Doordat niet alle mensen werken en veel werkenden in deeltijd werken, wordt er veel minder gewerkt dan in theorie mogelijk is. Stel bijvoorbeeld dat alle huidige deeltijders van 25 tot 65 jaar voortaan 40 uur per week zouden gaan werken. Dan zou het totaal aantal gewerkte uren van deze groep met een vijfde toenemen. Voor vrouwen zou het aantal gewerkte uren zelfs met de helft toenemen, als zij wel voltijd zouden werken.
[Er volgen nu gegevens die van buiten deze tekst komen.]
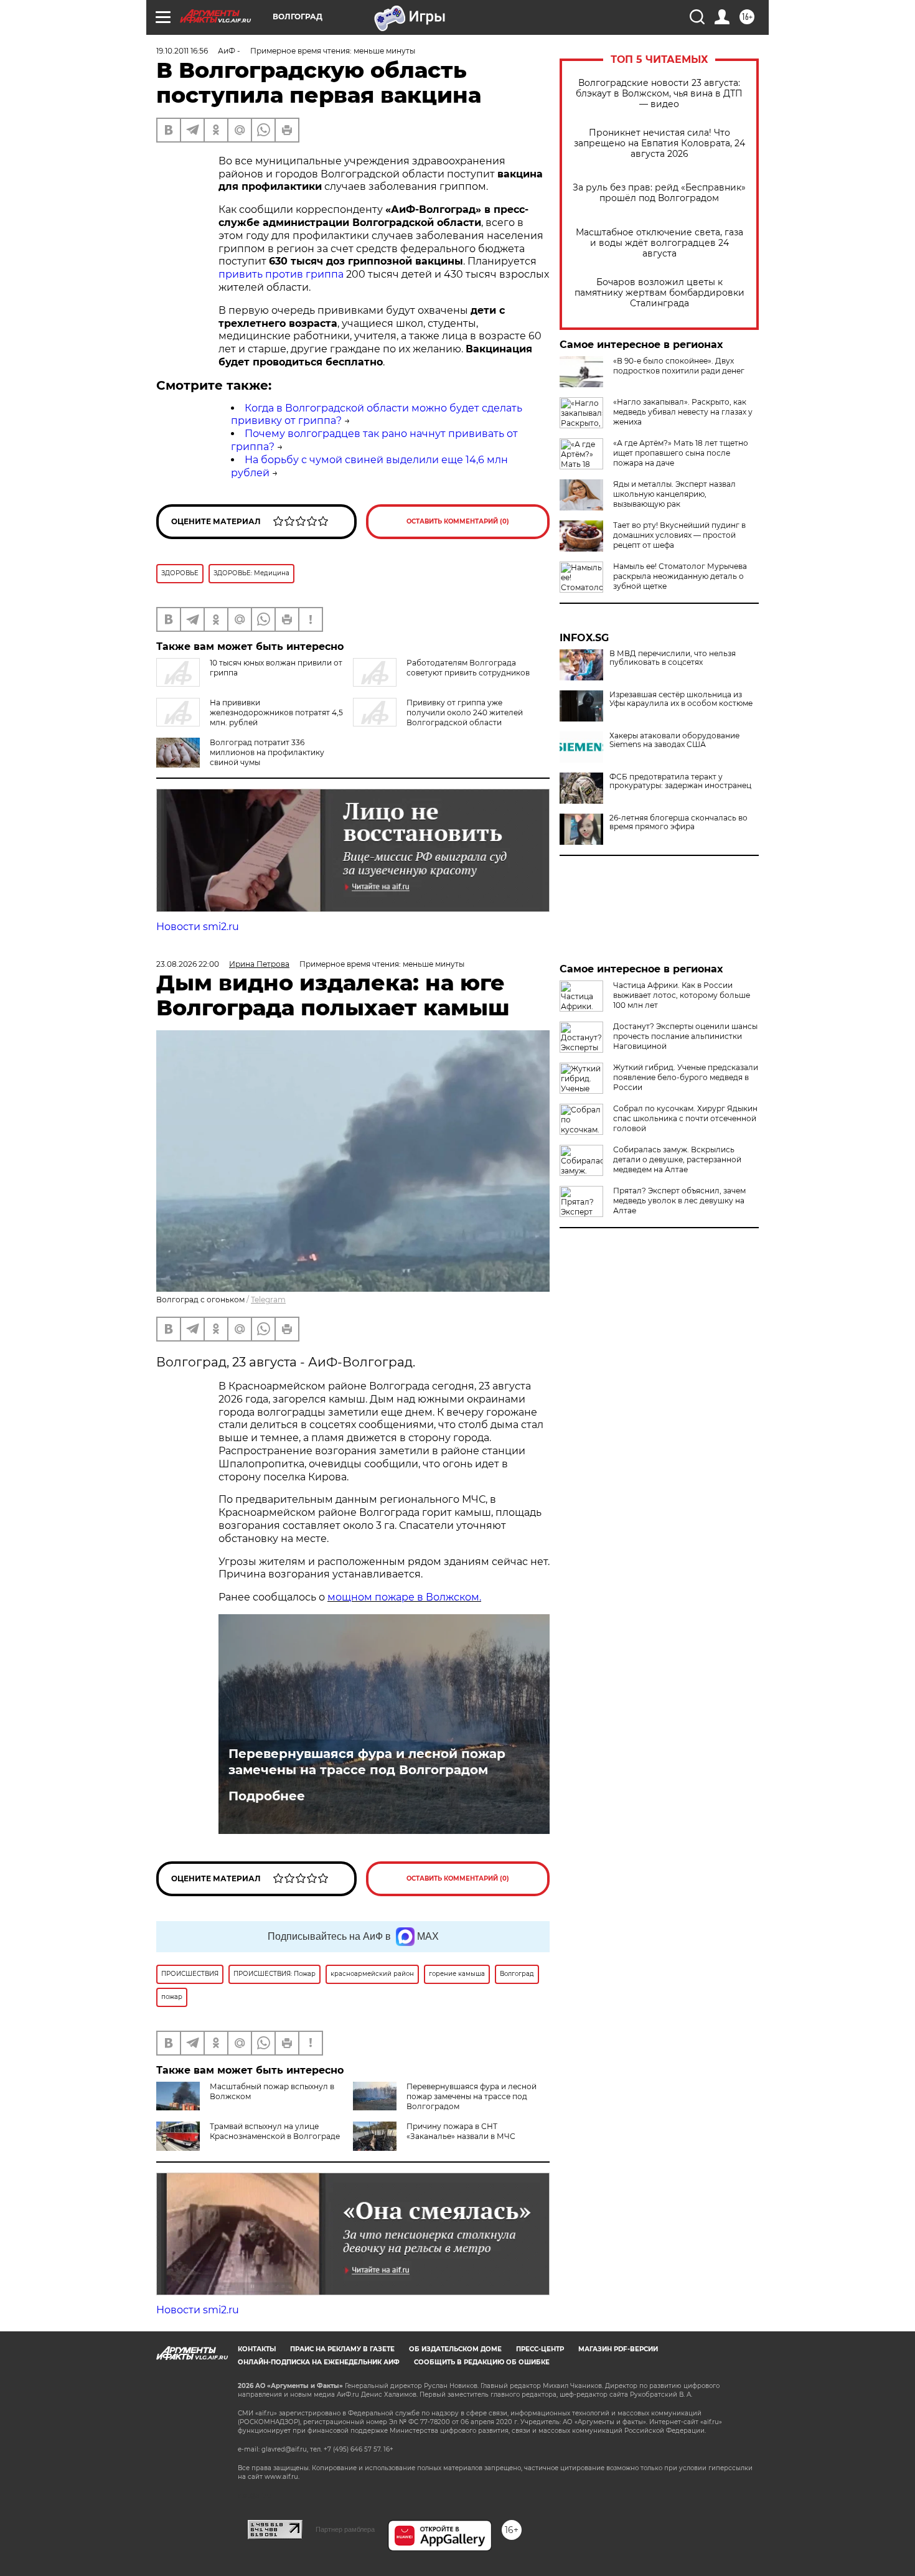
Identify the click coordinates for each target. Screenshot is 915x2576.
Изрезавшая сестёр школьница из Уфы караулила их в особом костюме (681, 699)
Overigens wil slechts 2 procent van de werkenden meer uren werken én is direct voor werk beschikbaar.
Om het gedachtenexperiment nog een stap verder te voeren: stel dat de gehele bevolking van 25 tot 65 jaar voortaan voltijd zou werken. Dan zou het aantal gewerkte uren van mannen met een kwart toenemen en van vrouwen zelfs verdubbelen. Uiteraard zullen niet alle mensen voltijd kunnen werken. Er kan bijvoorbeeld sprake zijn van ziekte of arbeidsongeschiktheid. Ruim de helft van de niet-werkzame bevolking van 25 tot 65 jaar is nu niet direct beschikbaar voor werk, heeft niet recent naar werk gezocht en wil of kan ook geen betaald werk hebben.
Arbeidsproductiviteit stijgt ook
Voor economische groei is niet alleen het aantal arbeidsuren dat beschikbaar is van belang, maar ook de kwaliteit van het arbeidsaanbod. Het gestegen opleidingsniveau van de beroepsbevolking heeft bijgedragen aan de economische groei, naast de technologische vooruitgang. Mensen zijn nu productiever dan vroeger. Tussen 1995 en 2014 is het bruto binnenlands product, gecorrigeerd voor prijsveranderingen, met 40 procent toegenomen, terwijl het aantal gewerkte uren met 15 procent steeg. Dit betekent dat de productie per gewerkt uur met gemiddeld 1 procent per jaar is toegenomen.